We may use or disclose your medical information without your authorization as required or permitted by law for:
Public health reporting (disease, abuse, neglect, domestic violence)
Preventing serious threats to health or safety
Health oversight activities
Research
Court and administrative proceedings
Law enforcement purposes
Coroners, medical examiners, funeral directors, and organ donation
Military, national security, and correctional institutions
Workers’ compensation
SUD treatment records receive enhanced legal protections and may not be disclosed without your consent or a court order.
We may disclose medical information to business associates who perform services on our behalf.
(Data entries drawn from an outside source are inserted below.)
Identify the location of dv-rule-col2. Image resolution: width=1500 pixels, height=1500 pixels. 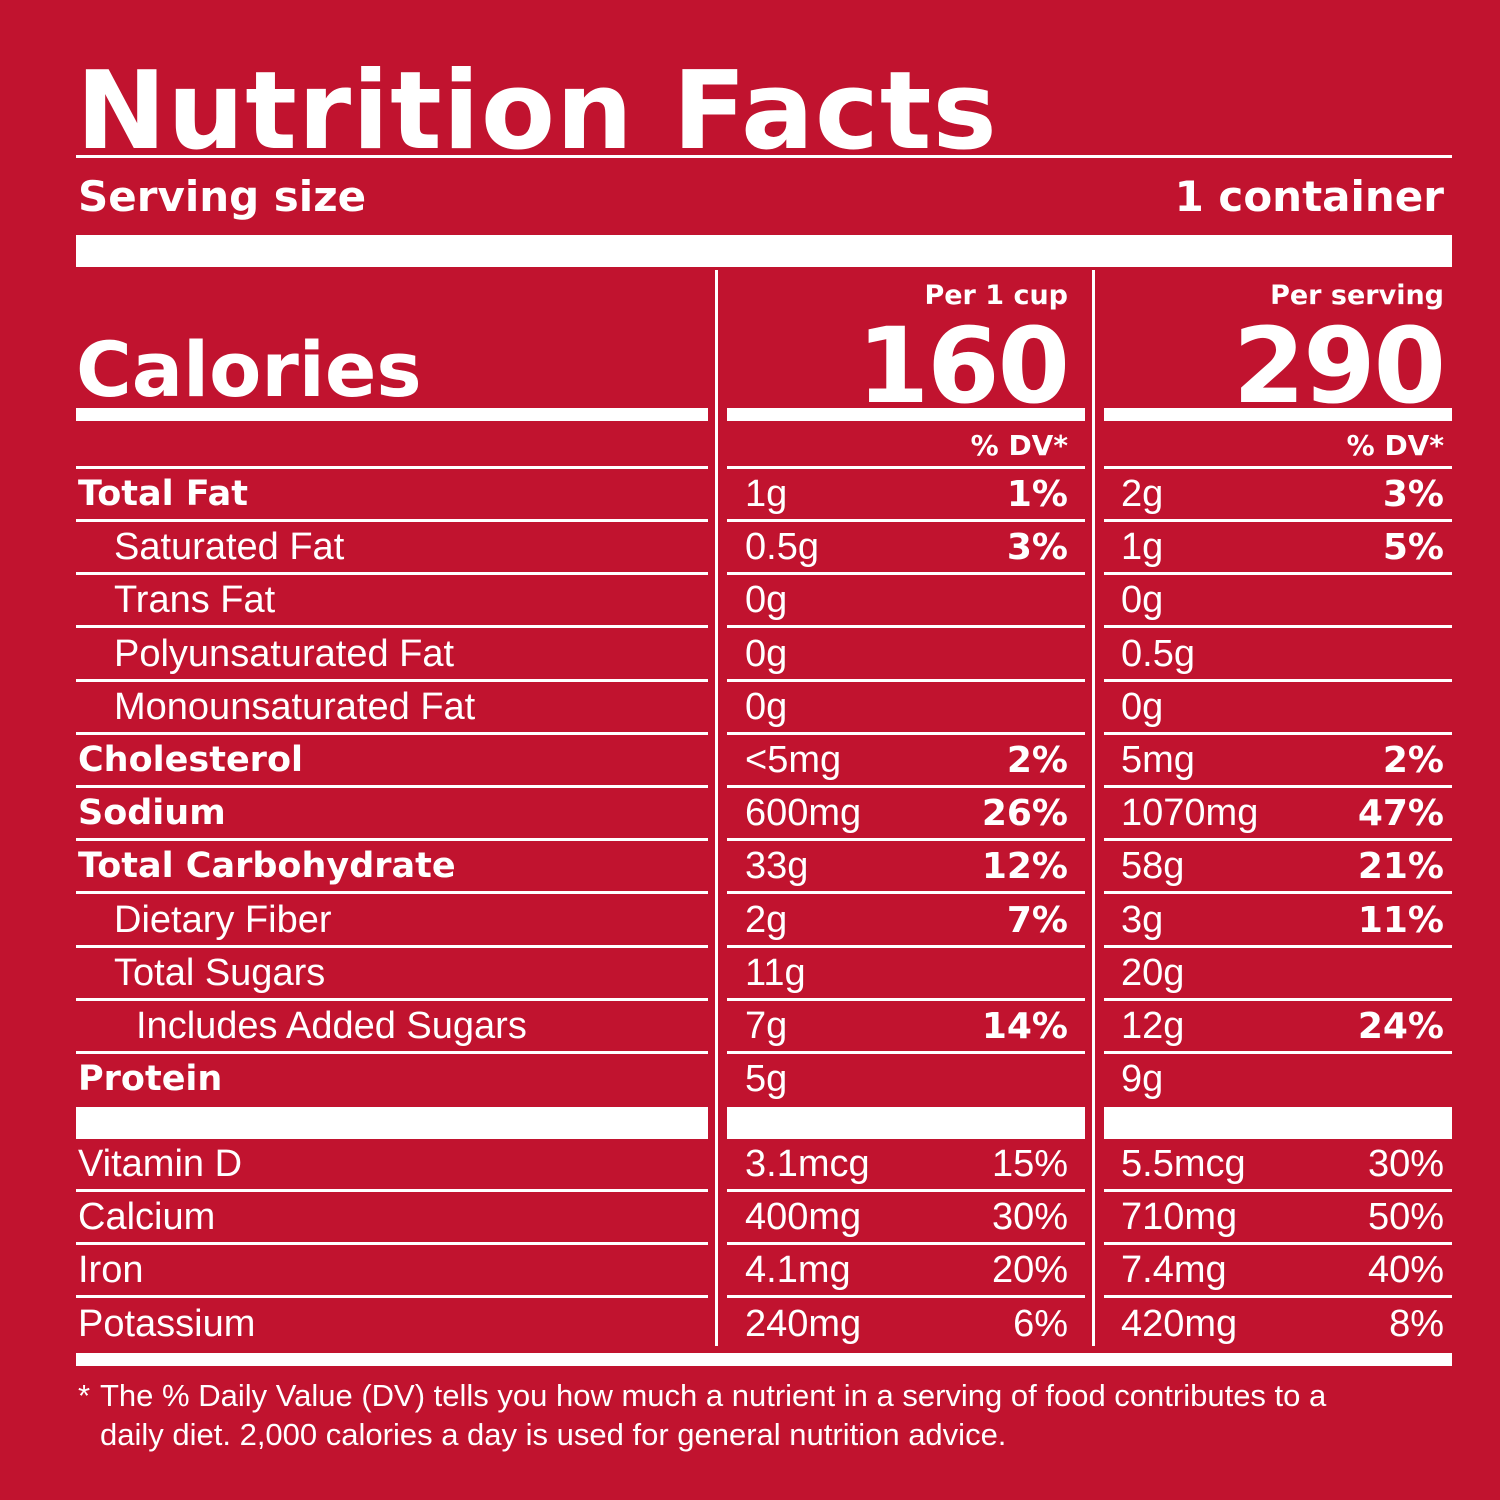
(1278, 468).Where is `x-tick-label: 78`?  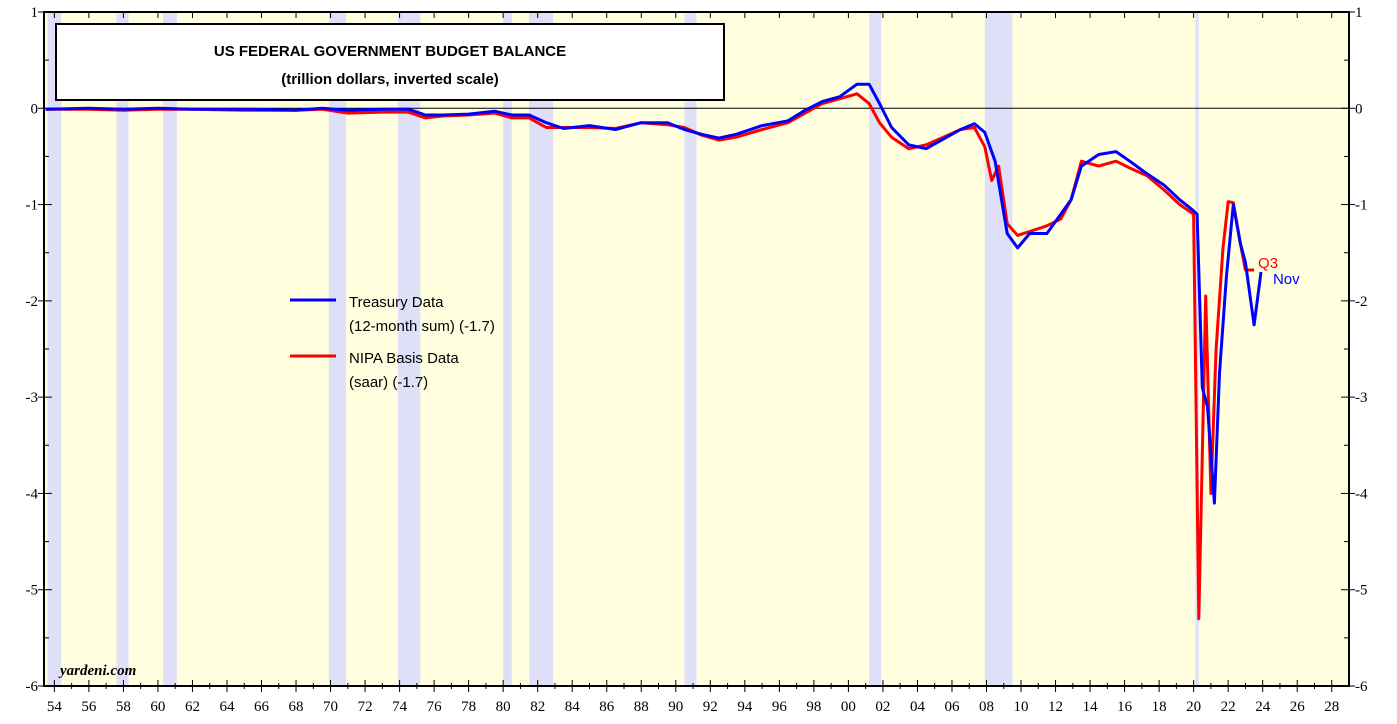
x-tick-label: 78 is located at coordinates (468, 707).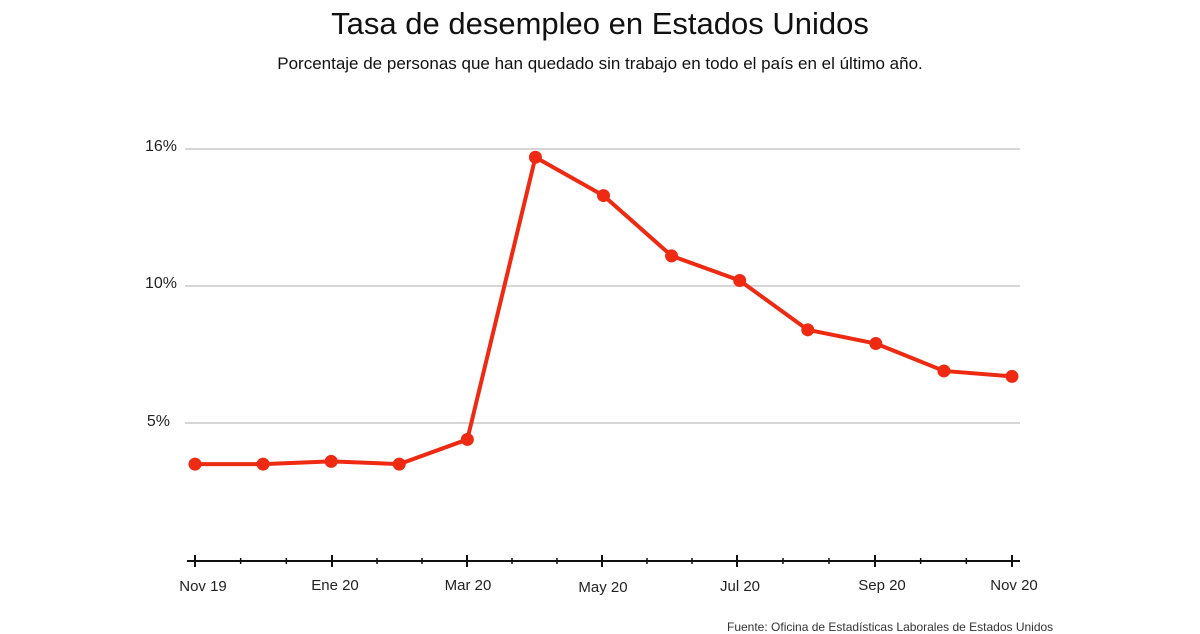  Describe the element at coordinates (600, 24) in the screenshot. I see `chart-title: Tasa de desempleo en Estados Unidos` at that location.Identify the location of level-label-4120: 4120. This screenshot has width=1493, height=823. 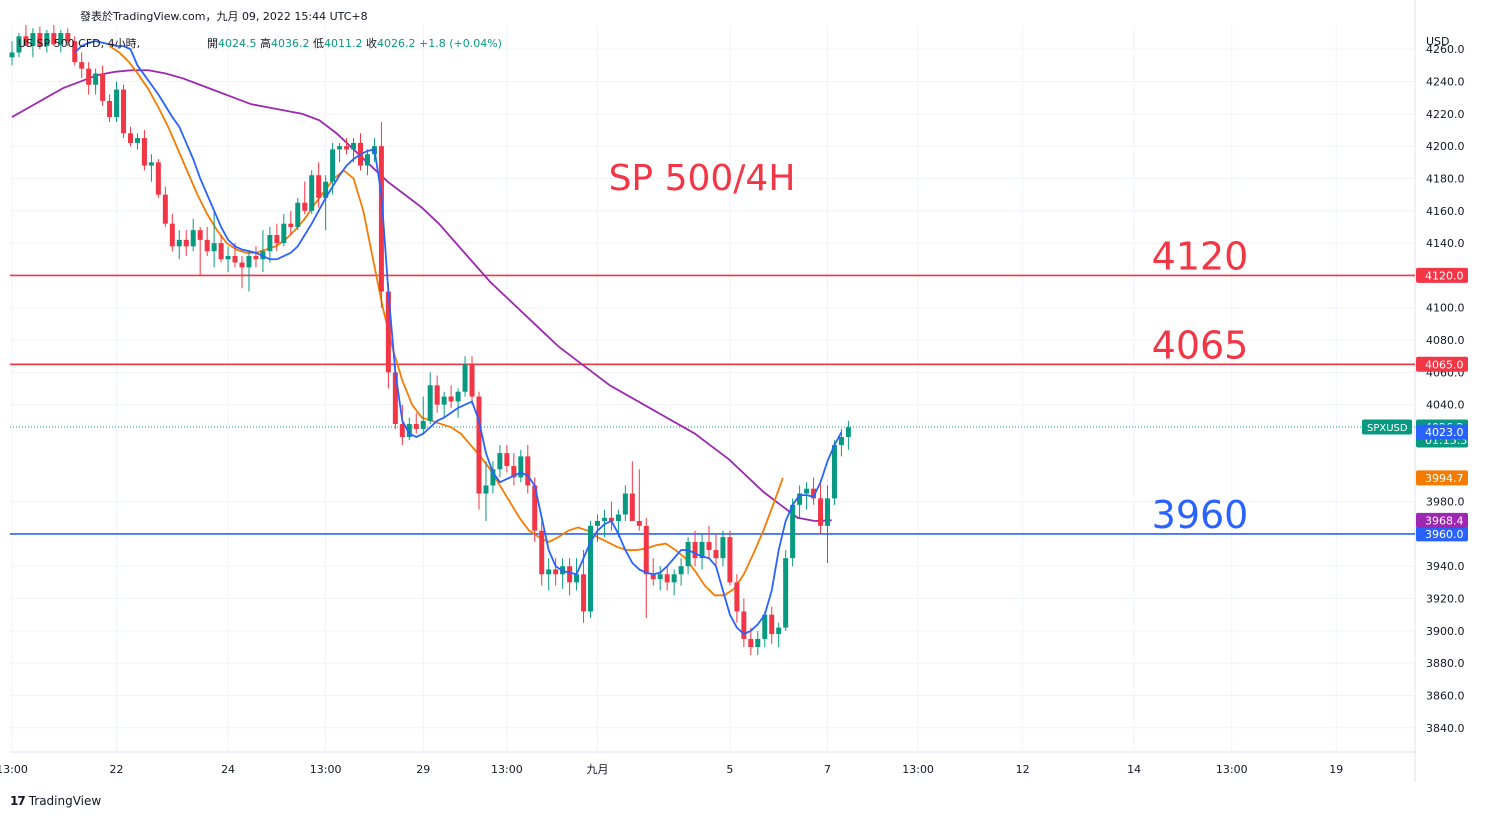
(1200, 256).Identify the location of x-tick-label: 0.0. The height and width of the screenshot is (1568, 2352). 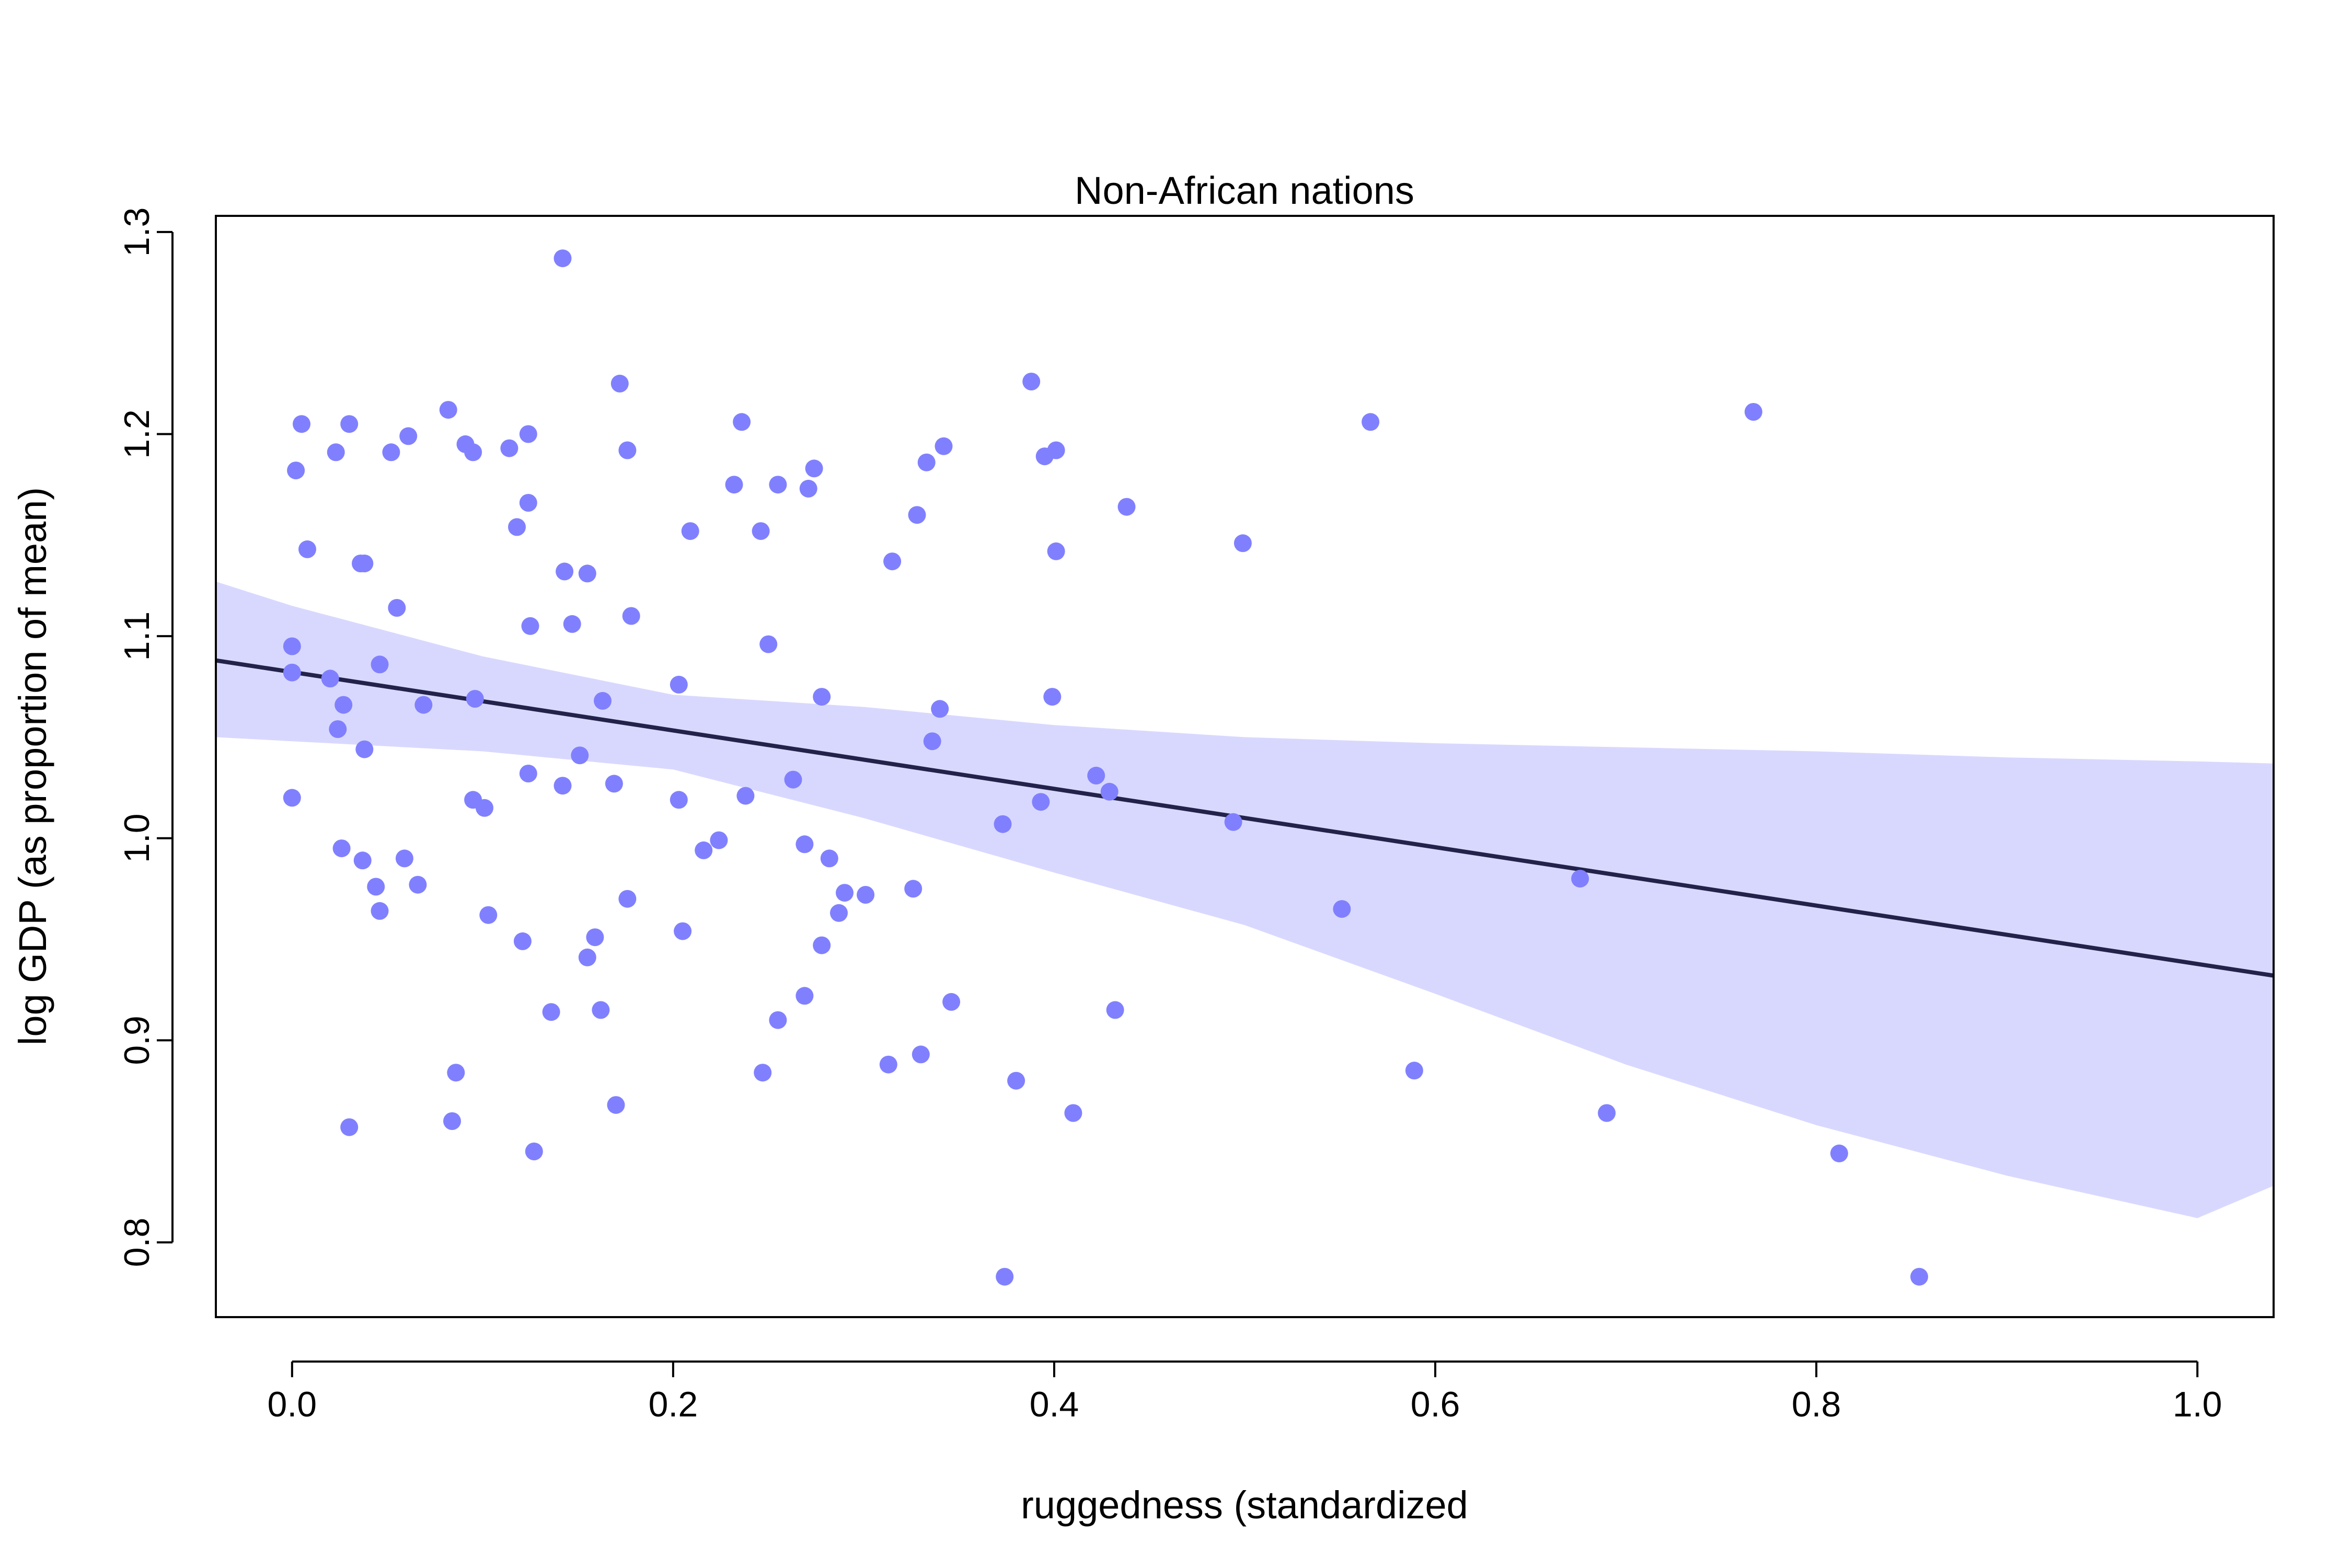
(292, 1404).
These associates are contractually required to protect your information.
We may use your contact information, including email, to provide legally required breach notifications.
Certain information is subject to additional federal and state protections, including:
HIV/AIDS
Mental health
Genetic testing (GINA 2009)
Alcohol and drug abuse
Sexually transmitted diseases and reproductive health
Child or adult abuse or neglect
You have the right to:
Inspect and obtain a copy of your medical records
Request corrections to your medical information
Receive an accounting of disclosures
Receive this Notice of Privacy Practices
Authorize or refuse certain uses or disclosures, including marketing
Our office does not sell your medical information. Information may only be used internally for services believed to benefit your oral health.
If you wish to opt out of internal communications regarding products or services, please check here:
Request confidential communications
Restrict certain disclosures
File a complaint if you believe your rights have been violated
File a complaint with your provider or insurer
File a complaint with the U.S. Government
Opt out of fundraising activities by checking here:
If you believe your privacy rights have been violated, you may file a complaint with our Privacy Officer verbally or in writing.
You may also file a written complaint with:
Office for Civil Rights
U.S. Department of Health and Human Services
200 Independence Avenue, SW, Room 509F
Washington, DC 20201
Hotline: 1-800-368-1019
We will not retaliate against you for filing a complaint.